Our commander made the final decision and wanted two crew chiefs on the plane to refuel at enroute stops. He took off the engine troop. For the first time in over 150 hours, this particular aircraft broke in Italy for an engine problem. In my opinion it should have been one crew chief and one specialist. For this aircraft an engine troop would have been a good choice as there are four motors on a Herk and all four of this Herks motors have issues!!!!! He wanted to leave the crew chiefs on to refuel. I can do that with one of the loadmasters. I don't need a crewchief to pump gas. It makes my life way easier, but I didn't hit the EASY button when I signed on the dotted line.

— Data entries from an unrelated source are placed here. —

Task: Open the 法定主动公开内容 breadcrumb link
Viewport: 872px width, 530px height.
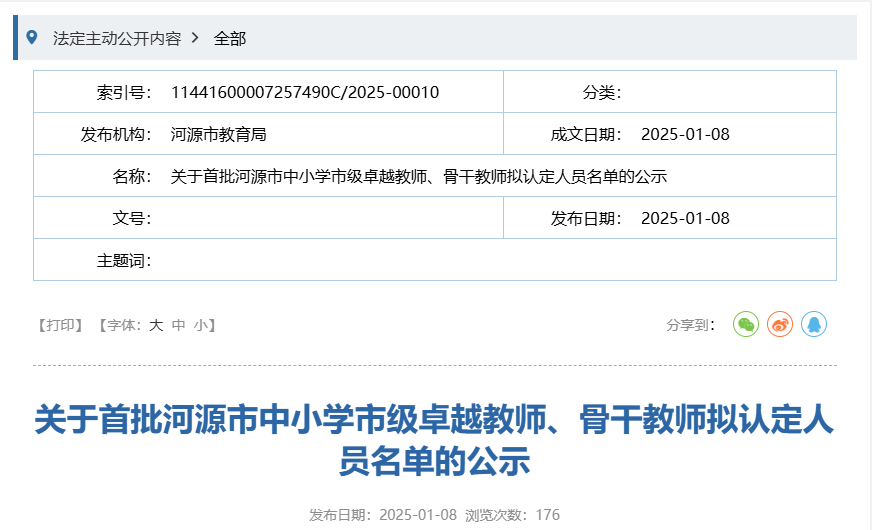Action: pyautogui.click(x=116, y=38)
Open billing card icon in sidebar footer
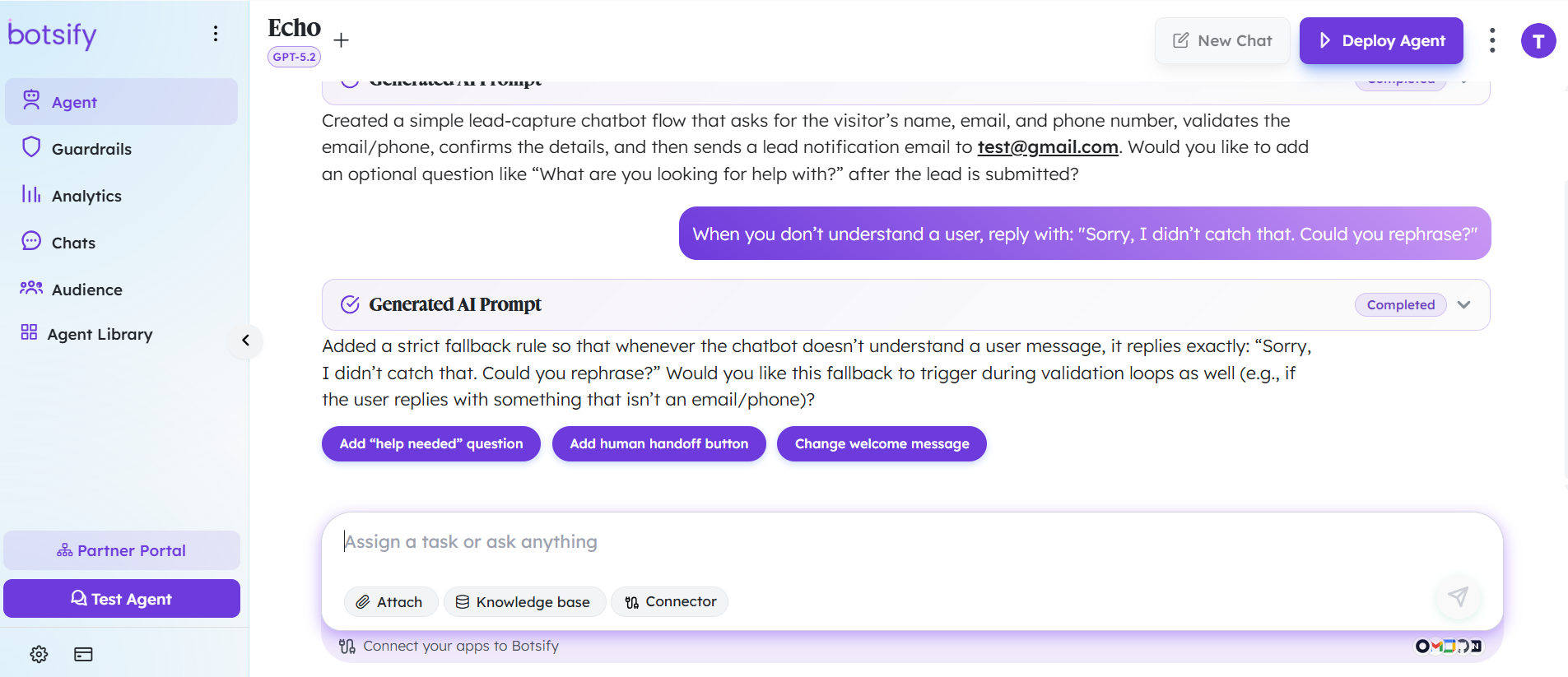The width and height of the screenshot is (1568, 677). point(83,654)
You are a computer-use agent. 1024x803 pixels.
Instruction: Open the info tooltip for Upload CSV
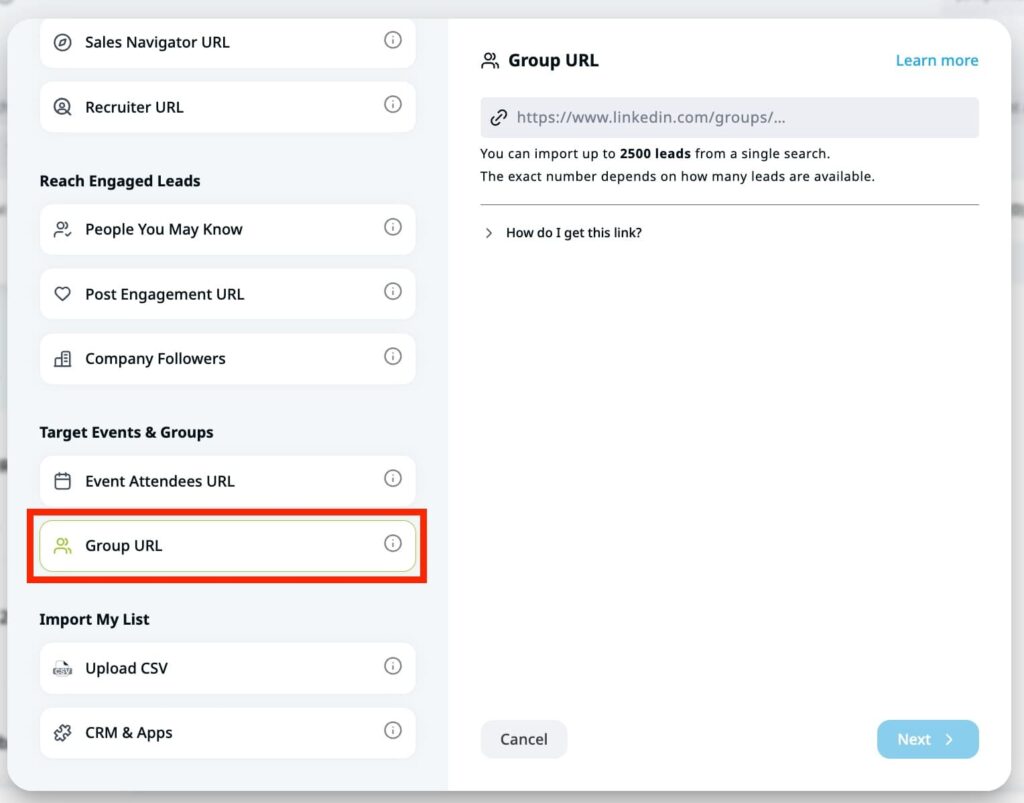pos(392,668)
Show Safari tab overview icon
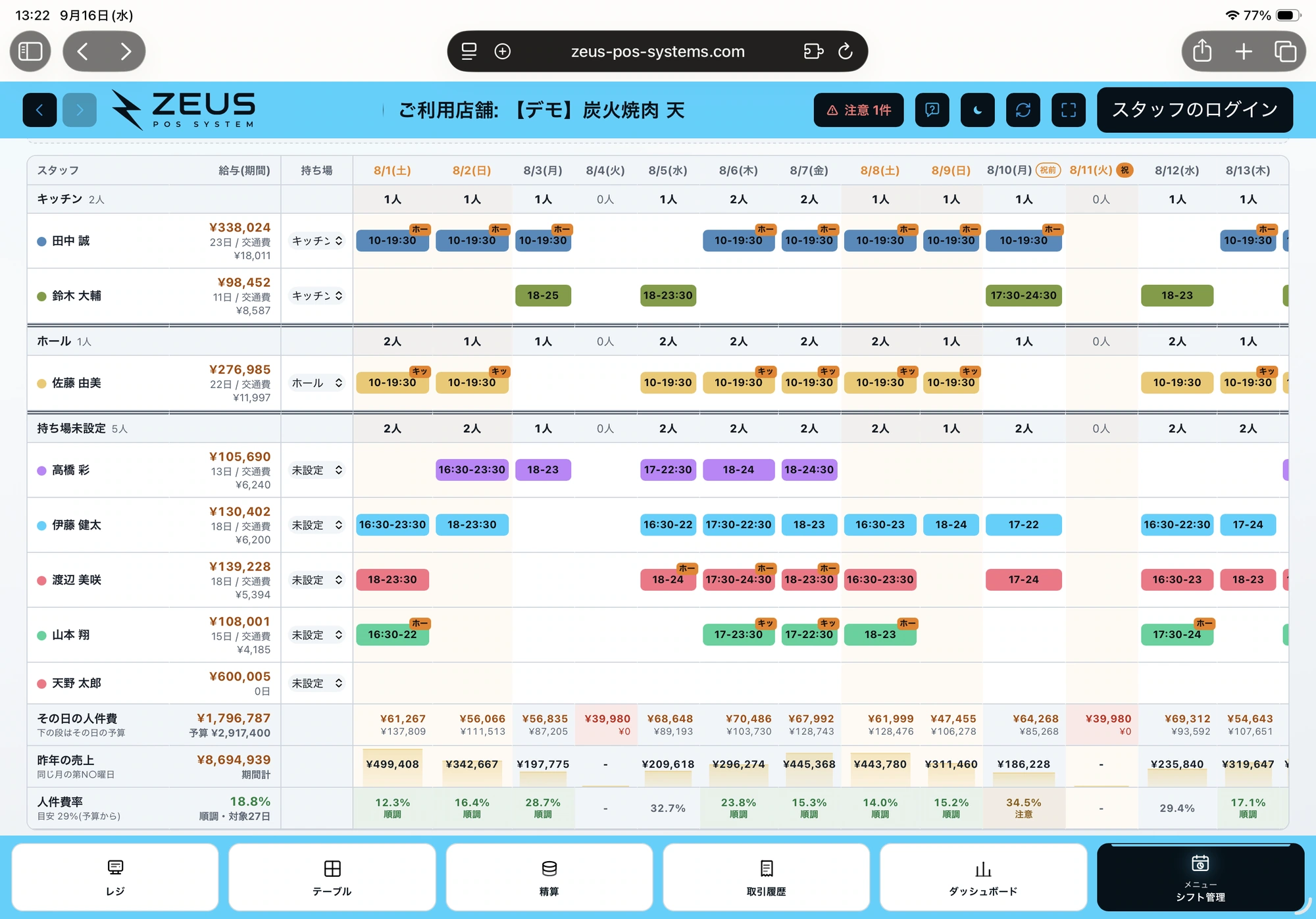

On the Africa mission one maintainer brought a huge three foot tall peice of luggage and had to do laundry after eight days. I brought a Kelty backpack and had enough clothes for 13 days and never had to wear anything twice. It was ridiculous traveling to and from base in Djibouti. We had a mountain of luggage and most of it was the maintainers and our  Ravens. Pack for war gentlemen. Everyone knows the Air Force is generallly Gucci, but don't show our fellow services it's true. I was so embarrassed because the soldiers running base security probably packed one bag for a six to eight month rotation and the Paris Hilton's on our crew had luggage big enough to house five or six Djiboutians and only had enough clothes for eight days!!!! What a bunch of divas!!!!

The Ravens are diva extraordinaires. They slept every leg, the entire way and ate everything in sight. We had four on board and only two had to spend the night on board one time. At Comores we had a national attempt to get on the aircraft and it was the interpreter with the spec ops guy that stopped him by yelling at him. Then one of the Ravens comes over and guards the door. ARE you SHITTING me? That's why you see us unarmed in the pictures. Our 9's are locked in the gunbox because we have the fire breathing Ravens!!!!! The consensus amongst the crew is we should arm up and leave these boys home. Or at least two of them. But the generals swear by them. Wow!!! If Patton were alive today he'd kick some of these generals in their private areas and call them a bunch of $%^&*#!!!!

Seriously, when you fly in the combat zone everyday, you have body armor, your packin' heat. There is no protection except what you bring. You go down and it's all up to you. It would be the scene from Pearl Harbor where they crashed in China and had to defend themselves. I could see a movie in the future. It would have a scene where a 130 went down and the crew was defending the aircraft and a Raven would climb out of the wreckage looking half asleep with a chocolate brownie from an MRE in his mouth.

I just want to do my job the best that I can and get home safely to my wife. If I'm working more, the time passes more quickly. I know I should just shut up and appreciate what I've got. Who complains about not being beat up and overworked. Those who live to serve. Where are you when I need you Patton?